Your task is to transcribe the data in full.

(Collected data entries)

━━━━━━━━━━━━━━━━━━━━━━━━━━━━━━

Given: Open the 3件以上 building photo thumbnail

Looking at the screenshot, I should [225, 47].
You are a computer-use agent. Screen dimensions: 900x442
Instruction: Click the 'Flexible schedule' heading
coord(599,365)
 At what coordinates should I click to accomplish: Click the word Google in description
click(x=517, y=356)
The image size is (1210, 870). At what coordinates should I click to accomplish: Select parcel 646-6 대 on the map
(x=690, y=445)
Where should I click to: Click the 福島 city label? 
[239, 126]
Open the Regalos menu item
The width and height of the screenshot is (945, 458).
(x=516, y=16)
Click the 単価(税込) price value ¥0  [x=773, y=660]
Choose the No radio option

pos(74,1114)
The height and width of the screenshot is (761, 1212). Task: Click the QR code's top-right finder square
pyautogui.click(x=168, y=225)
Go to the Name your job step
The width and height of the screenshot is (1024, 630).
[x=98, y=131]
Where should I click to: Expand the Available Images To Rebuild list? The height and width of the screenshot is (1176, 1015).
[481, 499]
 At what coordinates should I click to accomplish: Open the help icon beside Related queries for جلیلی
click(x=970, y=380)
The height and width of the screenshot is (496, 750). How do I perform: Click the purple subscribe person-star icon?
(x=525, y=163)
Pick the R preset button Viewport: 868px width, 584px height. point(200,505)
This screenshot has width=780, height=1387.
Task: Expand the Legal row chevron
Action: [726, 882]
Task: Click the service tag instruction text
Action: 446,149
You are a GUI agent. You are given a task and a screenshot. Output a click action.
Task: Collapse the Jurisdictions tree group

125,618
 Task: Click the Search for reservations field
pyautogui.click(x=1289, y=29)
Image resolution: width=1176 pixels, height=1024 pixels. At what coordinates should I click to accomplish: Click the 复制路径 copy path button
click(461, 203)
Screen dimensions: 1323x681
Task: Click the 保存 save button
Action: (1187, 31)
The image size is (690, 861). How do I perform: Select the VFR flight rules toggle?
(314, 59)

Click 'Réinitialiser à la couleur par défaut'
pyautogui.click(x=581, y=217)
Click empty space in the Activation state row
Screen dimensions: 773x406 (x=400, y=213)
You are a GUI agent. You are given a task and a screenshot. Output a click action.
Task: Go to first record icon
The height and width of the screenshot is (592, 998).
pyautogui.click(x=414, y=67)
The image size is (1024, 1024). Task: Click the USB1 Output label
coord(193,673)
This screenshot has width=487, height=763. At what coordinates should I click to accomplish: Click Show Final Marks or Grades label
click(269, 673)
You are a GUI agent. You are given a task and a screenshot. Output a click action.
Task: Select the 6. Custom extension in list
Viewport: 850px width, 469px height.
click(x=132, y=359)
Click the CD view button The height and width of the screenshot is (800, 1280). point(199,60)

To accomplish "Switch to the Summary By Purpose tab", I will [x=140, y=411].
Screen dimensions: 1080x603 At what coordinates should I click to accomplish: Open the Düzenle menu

━━━━━━━━━━━━━━━━━━━━━━━━━━━━━━

■ **SOLUTION TO THIS EXERCISE**
Given: Open the 3件以上 building photo thumbnail

Looking at the screenshot, I should [225, 47].
You are a computer-use agent. Screen dimensions: 900x442
Instruction: Click the 'Flexible schedule' heading
coord(599,365)
 At what coordinates should I click to accomplish: Click the word Google in description
click(x=517, y=356)
The image size is (1210, 870). At what coordinates should I click to accomplish: Select parcel 646-6 대 on the map
(x=690, y=445)
Where should I click to: Click the 福島 city label? 
[239, 126]
Open the Regalos menu item
The width and height of the screenshot is (945, 458).
(x=516, y=16)
Click the 単価(税込) price value ¥0  [x=773, y=660]
Choose the No radio option

pos(74,1114)
The height and width of the screenshot is (761, 1212). Task: Click the QR code's top-right finder square
pyautogui.click(x=168, y=225)
Go to the Name your job step
The width and height of the screenshot is (1024, 630).
[x=98, y=131]
Where should I click to: Expand the Available Images To Rebuild list? The height and width of the screenshot is (1176, 1015).
[481, 499]
 At what coordinates should I click to accomplish: Open the help icon beside Related queries for جلیلی
click(x=970, y=380)
The height and width of the screenshot is (496, 750). How do I perform: Click the purple subscribe person-star icon?
(x=525, y=163)
Pick the R preset button Viewport: 868px width, 584px height. point(200,505)
This screenshot has width=780, height=1387.
Task: Expand the Legal row chevron
Action: [726, 882]
Task: Click the service tag instruction text
Action: 446,149
You are a GUI agent. You are given a task and a screenshot. Output a click action.
Task: Collapse the Jurisdictions tree group

125,618
 Task: Click the Search for reservations field
pyautogui.click(x=1289, y=29)
Image resolution: width=1176 pixels, height=1024 pixels. At what coordinates should I click to accomplish: Click the 复制路径 copy path button
click(461, 203)
Screen dimensions: 1323x681
Task: Click the 保存 save button
Action: (1187, 31)
The image size is (690, 861). How do I perform: Select the VFR flight rules toggle?
(314, 59)

Click 'Réinitialiser à la couleur par défaut'
pyautogui.click(x=581, y=217)
Click empty space in the Activation state row
Screen dimensions: 773x406 (x=400, y=213)
You are a GUI agent. You are given a task and a screenshot. Output a click action.
Task: Go to first record icon
The height and width of the screenshot is (592, 998).
pyautogui.click(x=414, y=67)
The image size is (1024, 1024). Task: Click the USB1 Output label
coord(193,673)
This screenshot has width=487, height=763. At what coordinates should I click to accomplish: Click Show Final Marks or Grades label
click(269, 673)
You are a GUI agent. You are given a task and a screenshot. Output a click action.
Task: Select the 6. Custom extension in list
Viewport: 850px width, 469px height.
click(x=132, y=359)
Click the CD view button The height and width of the screenshot is (800, 1280). point(199,60)

To accomplish "Switch to the Summary By Purpose tab", I will [x=140, y=411].
Screen dimensions: 1080x603 At what coordinates should I click to accomplish: Open the Düzenle menu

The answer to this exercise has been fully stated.